## TASK OBJECTIVE
Write out the entries below exactly, but only from the line containing "Select the eyedropper tool in the 2D palette" through the line containing "Where should I", and without the pictures.

## SUPPLIED MATERIAL
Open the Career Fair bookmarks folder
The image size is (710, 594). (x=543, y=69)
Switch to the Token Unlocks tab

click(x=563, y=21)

--

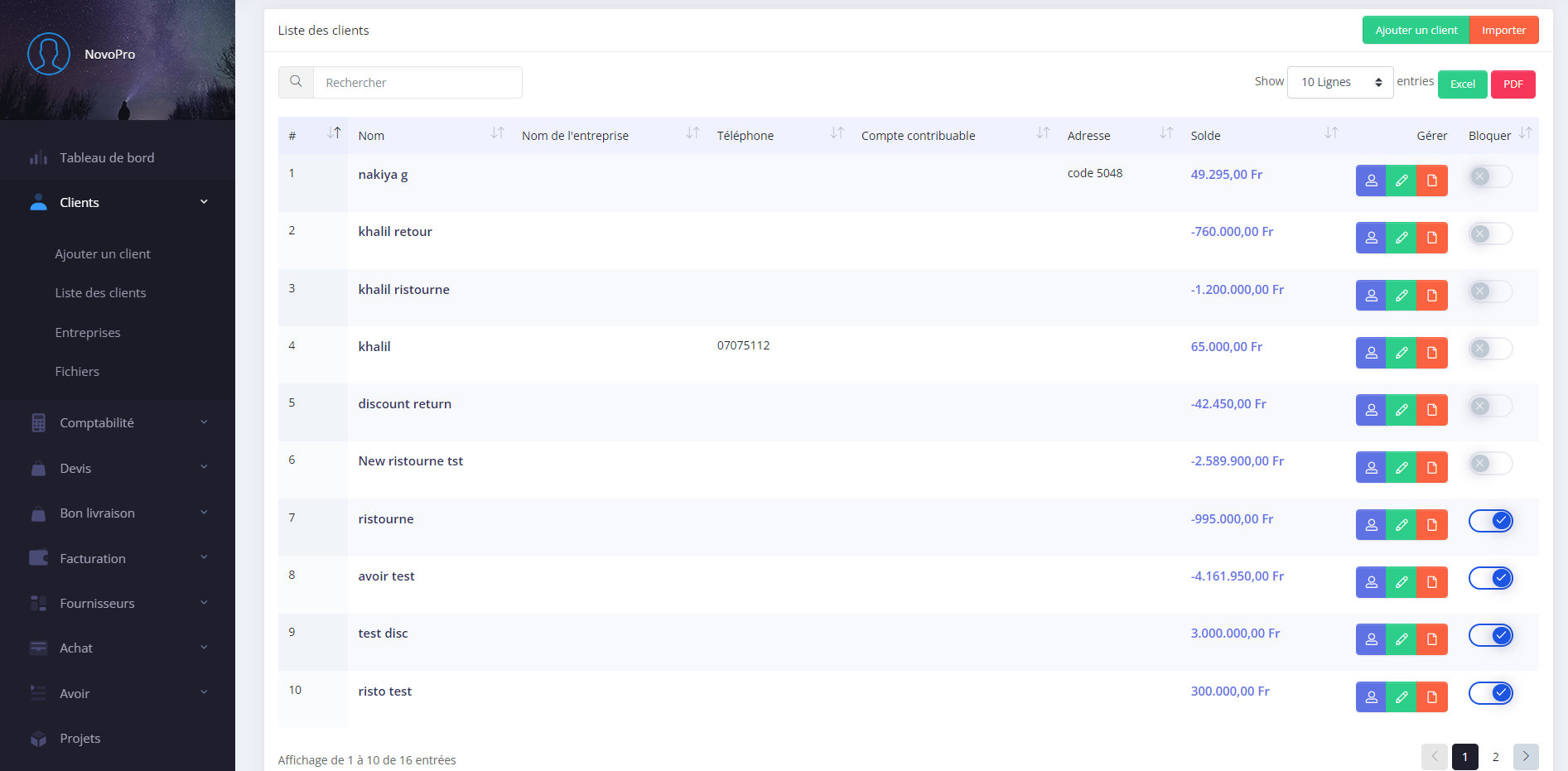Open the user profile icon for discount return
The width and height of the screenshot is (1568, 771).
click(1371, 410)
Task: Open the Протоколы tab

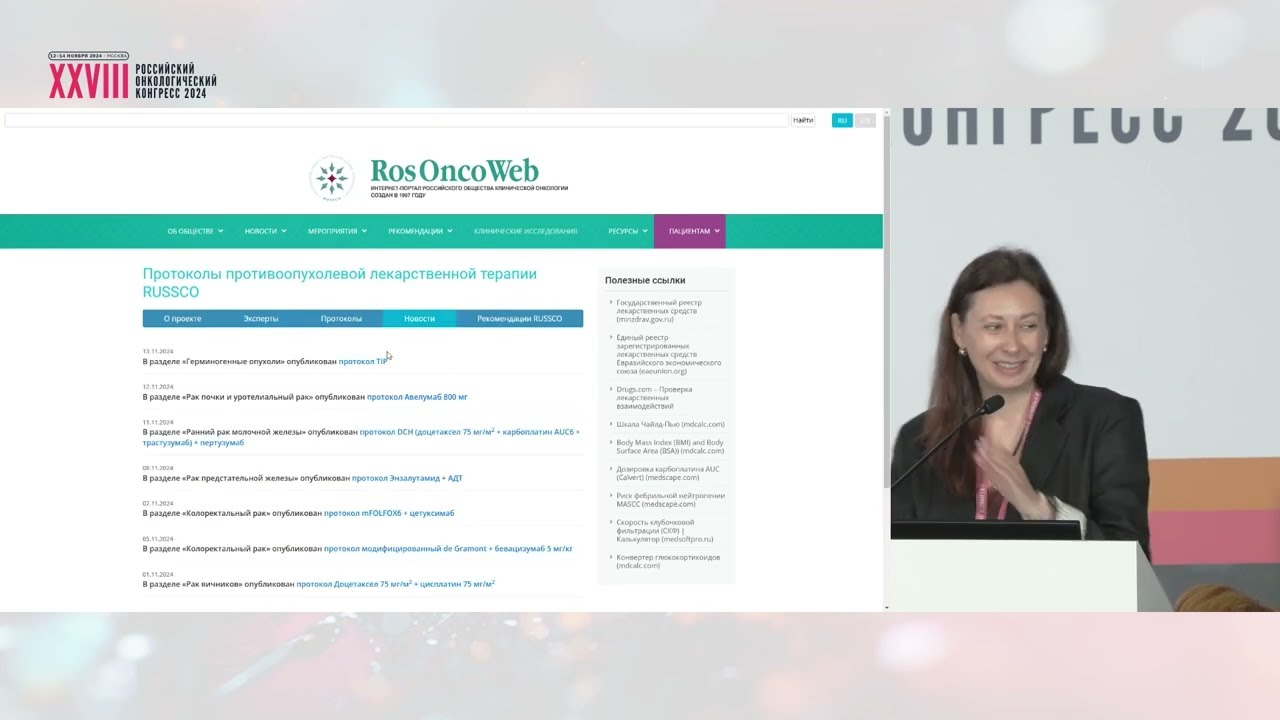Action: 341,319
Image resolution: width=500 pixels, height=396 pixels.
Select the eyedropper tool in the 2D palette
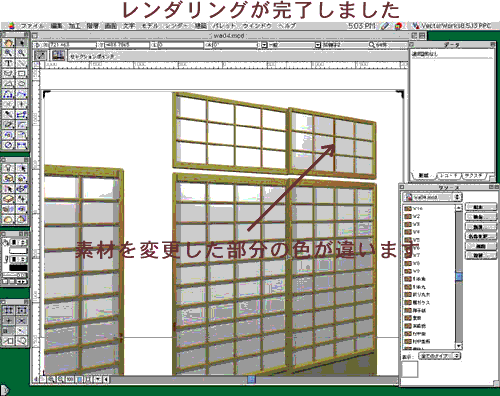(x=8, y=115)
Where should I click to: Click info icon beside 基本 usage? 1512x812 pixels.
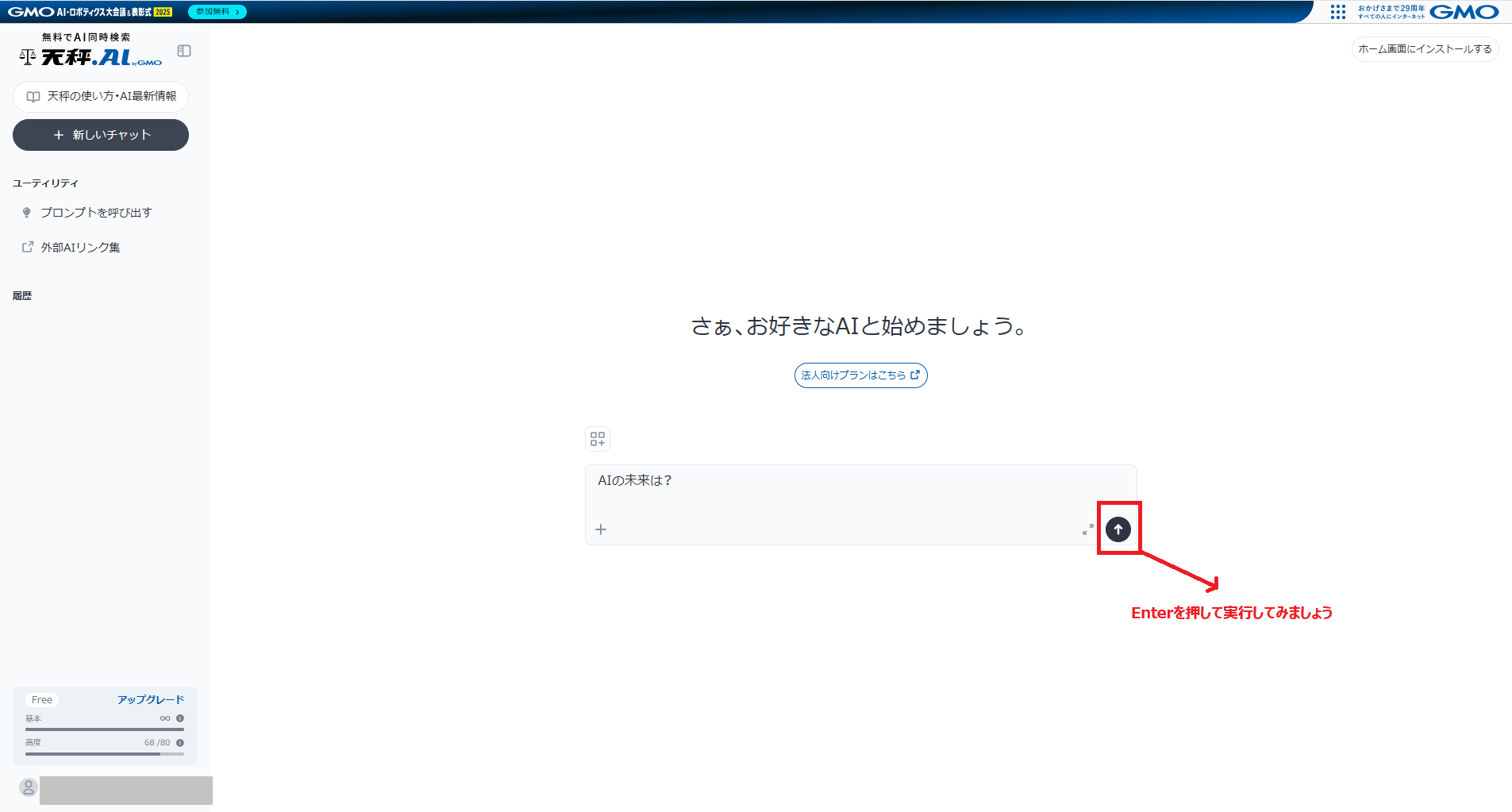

## SOLUTION BELOW
Select the eyedropper tool in the 2D palette
(x=8, y=115)
Where should I click to: Click info icon beside 基本 usage? 1512x812 pixels.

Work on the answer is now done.